I have no quarrel with Sorkin when he envisions Erskine Bowles as a possible Secretary of the Treasury under a re-elected Barack Obama. Bowles served as the Democratic co-chair of President Obama's bipartisan National Commission on Fiscal Responsibility and Reform with Republican Alan K. Simpson. The fact that Congress refused to accept the Bowles-Simpson formula for solving the budgetary logjam in Congress in no way disqualifies Bowles from a shot at the Treasury slot, but Sorkin dismisses him fairly quickly and settles on a more likely Obama nominee: Jacob Lew. Jacob who? As Sorkin puts it, “Mr. Lew is Obama’s chief of staff, which makes him very confirmable,” as if that were the most important qualification for Secretary of the Treasury. Lew does indeed have a distinguished career in financial management, but why was Shiela Bair not mentioned among plausible possible candidates under a Republican presidency, at least? And how disarming, should a Democrat president choose her!
The Compassion Trap
In her memoir Bair spends remarkably few pages addressing the very complicated business of crashing into a very exclusive men’s club, the macho world of economics and finance. But my hunch is that her populism aka her humanity aka a concern for people as well as math is what makes it easy for the powers that be and their journalistic fellow travellers to disvalue her. We can see this deeply human quality if we follow one strand of a major thread in Bull by the Horns:
I will never forget participating in a foreclosure-prevention town meeting....I provided brief remarks...explaining the Treasury program to them....In stark contrast to the arrogance and disdain I confronted on Wall Street, there I [saw] no Armani suits....I saw fear, confusion, and exhaustion...They were caught in mortgages they could not afford, dealing with a complex loan-servicing process they could not understand. There were no flippers or speculators in that room, just people terrified about losing their homes.

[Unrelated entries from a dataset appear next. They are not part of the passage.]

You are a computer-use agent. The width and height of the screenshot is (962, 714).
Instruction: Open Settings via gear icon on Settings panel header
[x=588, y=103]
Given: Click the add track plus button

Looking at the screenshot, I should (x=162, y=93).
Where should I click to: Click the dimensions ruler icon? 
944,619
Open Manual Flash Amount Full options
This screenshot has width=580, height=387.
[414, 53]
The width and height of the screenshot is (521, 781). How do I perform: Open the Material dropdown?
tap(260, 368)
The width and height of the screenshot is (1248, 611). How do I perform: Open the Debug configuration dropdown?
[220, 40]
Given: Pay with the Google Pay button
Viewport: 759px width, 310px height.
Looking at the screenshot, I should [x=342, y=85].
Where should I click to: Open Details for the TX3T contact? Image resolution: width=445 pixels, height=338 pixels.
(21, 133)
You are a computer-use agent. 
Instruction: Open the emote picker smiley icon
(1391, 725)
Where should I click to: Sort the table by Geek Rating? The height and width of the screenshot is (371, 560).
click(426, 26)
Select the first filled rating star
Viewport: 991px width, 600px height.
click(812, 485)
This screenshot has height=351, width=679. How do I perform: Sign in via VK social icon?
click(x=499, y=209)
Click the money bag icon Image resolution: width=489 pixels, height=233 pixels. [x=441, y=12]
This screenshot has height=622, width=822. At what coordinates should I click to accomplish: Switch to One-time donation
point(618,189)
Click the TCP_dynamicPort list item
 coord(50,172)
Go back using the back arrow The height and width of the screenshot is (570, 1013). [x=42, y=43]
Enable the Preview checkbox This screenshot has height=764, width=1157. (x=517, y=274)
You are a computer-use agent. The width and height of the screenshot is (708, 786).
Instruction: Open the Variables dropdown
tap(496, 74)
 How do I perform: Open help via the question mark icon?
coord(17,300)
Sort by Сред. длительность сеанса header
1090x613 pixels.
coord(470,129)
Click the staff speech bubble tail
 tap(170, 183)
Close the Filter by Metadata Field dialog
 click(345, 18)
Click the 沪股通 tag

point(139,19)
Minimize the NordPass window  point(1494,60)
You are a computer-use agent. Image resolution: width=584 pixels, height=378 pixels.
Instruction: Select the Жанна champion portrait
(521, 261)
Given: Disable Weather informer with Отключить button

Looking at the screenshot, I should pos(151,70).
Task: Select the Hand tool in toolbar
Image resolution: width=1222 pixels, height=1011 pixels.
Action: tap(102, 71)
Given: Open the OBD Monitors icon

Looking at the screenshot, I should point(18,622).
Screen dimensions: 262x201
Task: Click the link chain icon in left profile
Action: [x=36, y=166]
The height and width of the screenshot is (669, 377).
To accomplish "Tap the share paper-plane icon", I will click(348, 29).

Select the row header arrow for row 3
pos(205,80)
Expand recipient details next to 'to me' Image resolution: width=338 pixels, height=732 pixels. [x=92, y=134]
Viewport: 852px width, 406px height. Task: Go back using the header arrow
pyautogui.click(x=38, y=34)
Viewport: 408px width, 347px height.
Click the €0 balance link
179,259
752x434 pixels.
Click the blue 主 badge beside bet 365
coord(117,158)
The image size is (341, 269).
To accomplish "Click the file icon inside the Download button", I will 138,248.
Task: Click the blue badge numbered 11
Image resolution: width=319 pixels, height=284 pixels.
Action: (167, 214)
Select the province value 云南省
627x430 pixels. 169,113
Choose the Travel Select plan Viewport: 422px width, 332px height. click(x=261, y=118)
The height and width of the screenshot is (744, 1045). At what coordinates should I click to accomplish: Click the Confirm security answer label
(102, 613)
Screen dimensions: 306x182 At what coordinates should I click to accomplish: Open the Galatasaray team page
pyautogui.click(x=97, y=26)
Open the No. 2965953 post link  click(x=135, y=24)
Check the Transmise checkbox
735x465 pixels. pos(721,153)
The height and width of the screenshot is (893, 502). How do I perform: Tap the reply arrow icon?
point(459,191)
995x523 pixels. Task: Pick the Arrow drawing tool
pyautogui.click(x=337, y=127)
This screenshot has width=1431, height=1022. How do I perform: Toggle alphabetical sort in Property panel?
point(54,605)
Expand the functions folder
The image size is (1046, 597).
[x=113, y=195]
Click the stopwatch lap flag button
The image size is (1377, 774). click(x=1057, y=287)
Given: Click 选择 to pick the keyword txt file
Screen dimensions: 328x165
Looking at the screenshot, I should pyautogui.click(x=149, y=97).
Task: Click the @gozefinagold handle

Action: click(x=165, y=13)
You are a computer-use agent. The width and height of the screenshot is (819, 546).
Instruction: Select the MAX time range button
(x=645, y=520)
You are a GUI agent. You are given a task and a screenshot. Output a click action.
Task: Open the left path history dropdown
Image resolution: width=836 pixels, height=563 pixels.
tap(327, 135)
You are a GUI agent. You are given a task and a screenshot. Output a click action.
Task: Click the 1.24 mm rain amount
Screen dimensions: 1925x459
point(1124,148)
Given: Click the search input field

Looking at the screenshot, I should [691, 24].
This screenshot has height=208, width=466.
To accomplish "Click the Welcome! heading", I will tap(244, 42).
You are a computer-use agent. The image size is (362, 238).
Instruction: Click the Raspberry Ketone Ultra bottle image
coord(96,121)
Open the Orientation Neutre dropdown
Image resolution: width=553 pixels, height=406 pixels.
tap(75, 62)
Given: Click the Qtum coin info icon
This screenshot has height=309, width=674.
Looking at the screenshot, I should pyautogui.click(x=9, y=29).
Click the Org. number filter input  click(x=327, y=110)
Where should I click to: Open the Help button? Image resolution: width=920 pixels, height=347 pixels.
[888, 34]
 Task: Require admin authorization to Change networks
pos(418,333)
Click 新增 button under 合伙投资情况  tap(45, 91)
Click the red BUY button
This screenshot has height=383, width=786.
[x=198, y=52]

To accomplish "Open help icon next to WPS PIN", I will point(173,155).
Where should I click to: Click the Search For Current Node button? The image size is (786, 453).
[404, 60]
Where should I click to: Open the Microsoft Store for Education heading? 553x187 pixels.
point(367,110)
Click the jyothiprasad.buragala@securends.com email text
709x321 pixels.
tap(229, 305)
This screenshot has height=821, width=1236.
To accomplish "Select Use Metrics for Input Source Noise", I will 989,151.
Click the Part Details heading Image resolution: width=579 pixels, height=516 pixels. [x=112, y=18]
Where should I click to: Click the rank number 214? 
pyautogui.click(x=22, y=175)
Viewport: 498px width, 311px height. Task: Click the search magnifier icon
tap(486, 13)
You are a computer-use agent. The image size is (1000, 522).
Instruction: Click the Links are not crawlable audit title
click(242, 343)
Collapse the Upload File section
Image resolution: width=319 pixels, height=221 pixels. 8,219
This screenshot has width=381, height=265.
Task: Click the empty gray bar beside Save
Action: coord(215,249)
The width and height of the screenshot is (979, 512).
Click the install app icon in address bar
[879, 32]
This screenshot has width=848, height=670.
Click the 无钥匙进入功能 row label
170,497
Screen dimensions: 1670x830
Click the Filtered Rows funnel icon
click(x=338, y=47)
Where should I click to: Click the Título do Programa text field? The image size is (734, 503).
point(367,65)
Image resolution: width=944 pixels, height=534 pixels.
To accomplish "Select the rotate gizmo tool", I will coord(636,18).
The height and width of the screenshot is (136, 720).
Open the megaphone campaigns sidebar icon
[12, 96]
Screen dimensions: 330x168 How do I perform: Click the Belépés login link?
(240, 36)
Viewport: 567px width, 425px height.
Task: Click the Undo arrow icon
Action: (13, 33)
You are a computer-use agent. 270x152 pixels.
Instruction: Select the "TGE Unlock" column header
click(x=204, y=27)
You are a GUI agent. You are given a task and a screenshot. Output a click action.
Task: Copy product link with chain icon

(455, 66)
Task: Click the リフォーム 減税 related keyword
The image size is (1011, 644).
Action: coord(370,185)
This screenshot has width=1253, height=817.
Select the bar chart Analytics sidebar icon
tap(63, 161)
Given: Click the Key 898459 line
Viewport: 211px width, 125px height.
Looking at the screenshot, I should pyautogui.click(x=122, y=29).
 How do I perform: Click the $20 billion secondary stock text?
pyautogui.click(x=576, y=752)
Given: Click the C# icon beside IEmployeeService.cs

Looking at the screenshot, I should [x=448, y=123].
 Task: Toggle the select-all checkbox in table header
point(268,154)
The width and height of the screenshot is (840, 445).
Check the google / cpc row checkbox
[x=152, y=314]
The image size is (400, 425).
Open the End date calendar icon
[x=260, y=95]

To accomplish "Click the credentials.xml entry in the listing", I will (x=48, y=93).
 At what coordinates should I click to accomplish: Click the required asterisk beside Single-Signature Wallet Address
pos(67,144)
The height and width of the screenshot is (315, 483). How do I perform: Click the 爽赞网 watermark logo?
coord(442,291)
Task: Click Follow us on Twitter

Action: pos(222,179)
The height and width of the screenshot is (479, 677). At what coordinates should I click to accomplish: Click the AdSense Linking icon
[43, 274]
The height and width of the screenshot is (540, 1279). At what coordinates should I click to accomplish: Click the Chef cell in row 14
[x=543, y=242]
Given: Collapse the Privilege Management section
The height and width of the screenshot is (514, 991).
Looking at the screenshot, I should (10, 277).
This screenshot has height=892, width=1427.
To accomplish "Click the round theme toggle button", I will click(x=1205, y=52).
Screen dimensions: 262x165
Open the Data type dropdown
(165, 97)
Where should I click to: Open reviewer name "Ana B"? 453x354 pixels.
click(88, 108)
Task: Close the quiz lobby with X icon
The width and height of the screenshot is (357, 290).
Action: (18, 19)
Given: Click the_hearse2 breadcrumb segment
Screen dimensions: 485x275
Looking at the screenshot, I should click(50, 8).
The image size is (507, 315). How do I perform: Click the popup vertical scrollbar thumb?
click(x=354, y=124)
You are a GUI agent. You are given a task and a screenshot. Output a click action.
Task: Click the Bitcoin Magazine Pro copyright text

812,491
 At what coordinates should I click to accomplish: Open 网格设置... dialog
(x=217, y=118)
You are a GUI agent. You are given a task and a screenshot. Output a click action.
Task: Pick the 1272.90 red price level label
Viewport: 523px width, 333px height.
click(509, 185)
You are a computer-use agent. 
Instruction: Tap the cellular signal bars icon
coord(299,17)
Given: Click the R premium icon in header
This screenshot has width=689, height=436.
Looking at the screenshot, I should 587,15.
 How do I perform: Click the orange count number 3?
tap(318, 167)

A little earlier Bair had addressed the issue of loan modification programs at a meeting of the American Securitization Forum, “a crowd of predominately thirty-something white male Wall Street deal makers.” During the q&a following her talk, she reports, a “gentleman started lecturing me about how it wasn’t possible to help ‘these people,’ referring to subprime borrowers. ‘You give them a break,’ he said, ‘and they will just go out and buy a flat-screen TV.’ "
Why, in that case, Bair asked, had he and others extended loans to such poor prospects? His answer, shockingly, was this: “Bad regulation.”
So there you had it, straight from the heart of U.S. capitalism. It had been okay for the masters of the universe who filled that conference room to shovel out millions of mortgages to people who clearly couldn’t afford them because no one in the regulatory community had told them to stop....so much for the self-regulating market.
As for Bair herself, she shows how these experiences influenced the evolution of her own thinking:
Up to that point, I had approached loan modifications in the abstract, from a macroeconomic standpoint: we needed to get the loans restructured to minimize losses and prevent unnecessary foreclosures that would hurt the housing market. Here I was confronted with the human tragedy of the subprime debacle. I tried to be calm and reassuring, but the desperation in the faces looking up at me made me want to break down and cry.
She didn’t, of course. Officials don't cry in public. But she cared enough about those people to tell us about them and how deeply she felt for them. What ambitious high level male figure would have put such feelings in print, asuming he had such feelings, assuming he’d think that caring about people would be perceived as a strength, not a weakness, for a decision-maker, which I doubt.
Not A Buddy Movie!
Bull by the Horns makes it clear that Bair and Andrew Ross Sorkin did not hit it off very well, but I’m not so sure that Sorkin’s blindness is personal or ideological. It's deeper, and he gives himself away in the framing of his story about filling the top positions at the Fed and Treasury. Look at the beginning. Look at the end.
Here's the clincher for the introduction: “The one-two punch” of openings at Treasury and the Fed is like the need to cast “important” roles in a “buddy movie.”
And here's his conclusion: “Whoever gets these two roles, let’s hope this buddy movie isn’t too much of a thriller.”
With such a frame, there’s not the slightest chance that a female candidate, be she Janet Yeller, Sheila Bair or any other woman, will receive serious consideration.
Did anyone else notice this?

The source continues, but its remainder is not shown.